How the pipeline classifies documents, extracts structured fields, and decides routing with quantified confidence.
Documents arrive via three channels: email (IMAP watch with attachment extraction), SharePoint (Graph API file events), and REST API (multipart upload). A validation layer checks MIME type, file size (<25MB), and runs a hash-based deduplication check to prevent re-processing.
PDFs are rendered at 300dpi using pdf2image. Images undergo deskewing (Hough transform), binarisation, and contrast normalisation before OCR submission.
Azure Form Recognizer's prebuilt-document model extracts text blocks, tables, and key-value pairs with bounding-box coordinates. Layout analysis identifies headers, footers, signature blocks, and stamped fields.
Tables are parsed into structured JSON arrays. Hand-written fields are passed through an additional handwriting recognition step (prebuilt-read), which typically achieves 88–94% accuracy on field names and 82–91% on values.
A DistilBERT classifier fine-tuned on 12 document classes uses the first 512 tokens of the OCR output.
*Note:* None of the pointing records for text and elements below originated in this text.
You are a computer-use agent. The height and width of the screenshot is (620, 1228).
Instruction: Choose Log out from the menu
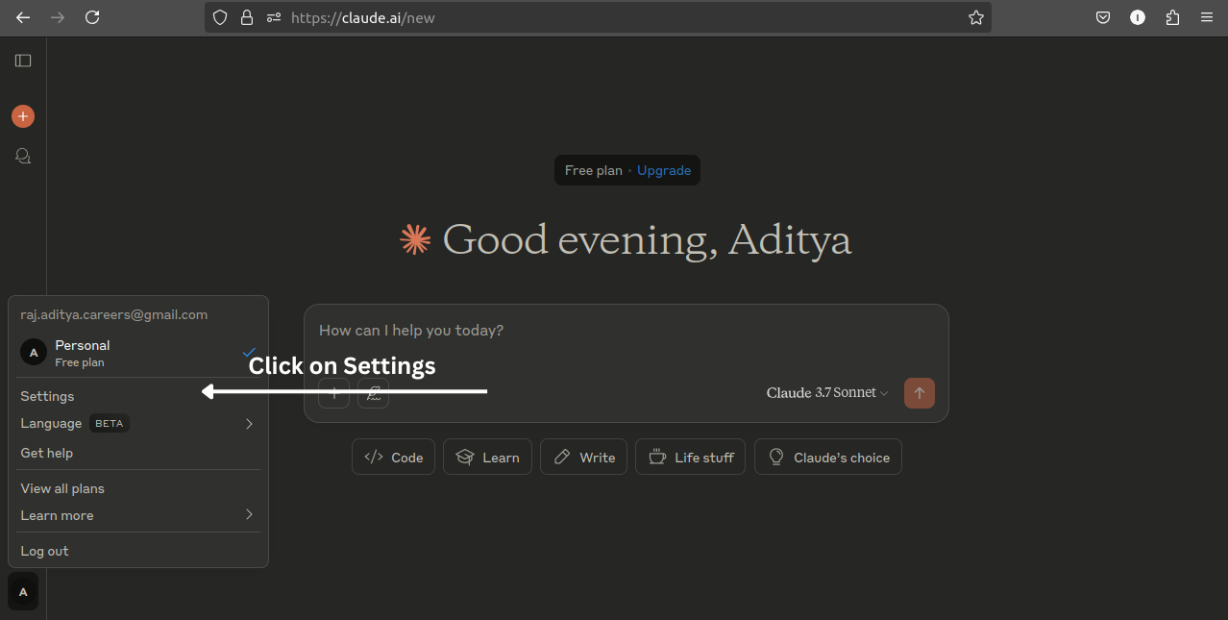(44, 550)
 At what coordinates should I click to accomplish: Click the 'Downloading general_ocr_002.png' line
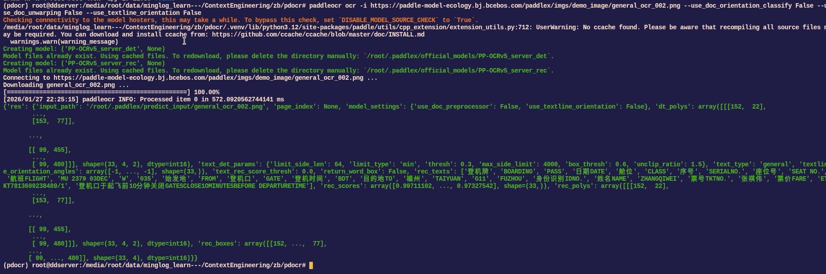[66, 85]
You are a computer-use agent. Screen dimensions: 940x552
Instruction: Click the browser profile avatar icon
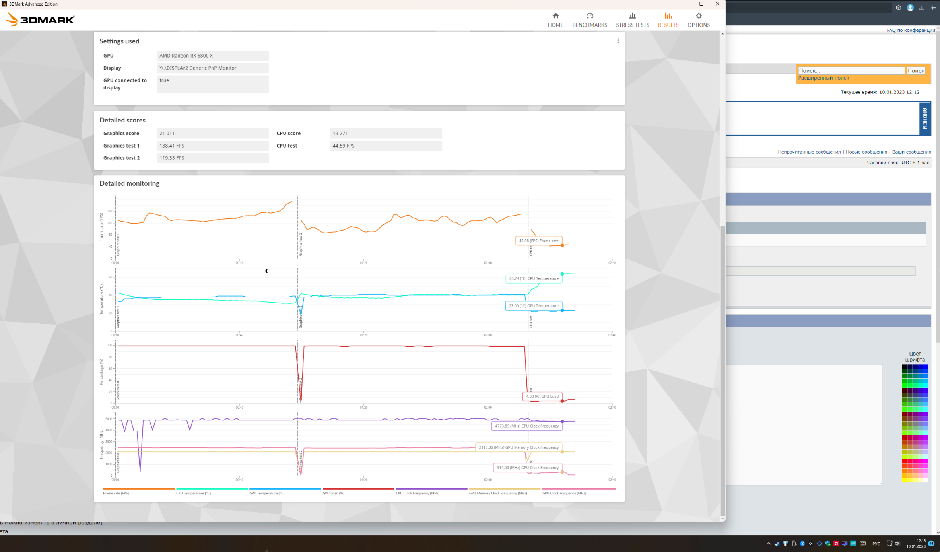pyautogui.click(x=910, y=8)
Training used ~4,000 labelled samples per class with data augmentation (synonym replacement, back-translation).
Classification accuracy by class ranges from 91% (medical letters) to 99.1% (invoices). Class probability is used as a confidence signal — probabilities below 0.72 route to the human review queue without extraction.
Type-specific extraction prompts instruct GPT-4o to return JSON conforming to a Pydantic schema. Structured output mode (response_format: json_schema) enforces the schema client-side, eliminating hallucination of unknown fields.
A self-consistency check re-runs extraction on a 20% random sample with temperature=0.4 and compares key numeric fields. Divergence >5% on critical fields (amounts, dates) triggers a confidence penalty and human review flag.
A composite confidence score combines: classifier probability (40%), required-field completeness (30%), and self-consistency agreement (30%). Scores ≥ 0.90 auto-route; 0.72–0.89 escalate; <0.72 queue for review.
Routing actions POST extracted JSON to the configured target endpoint (ERP, CRM, or SharePoint list) via authenticated API calls. The audit log records the document hash, confidence score, routing decision, and timestamp — retained for 7 years for compliance.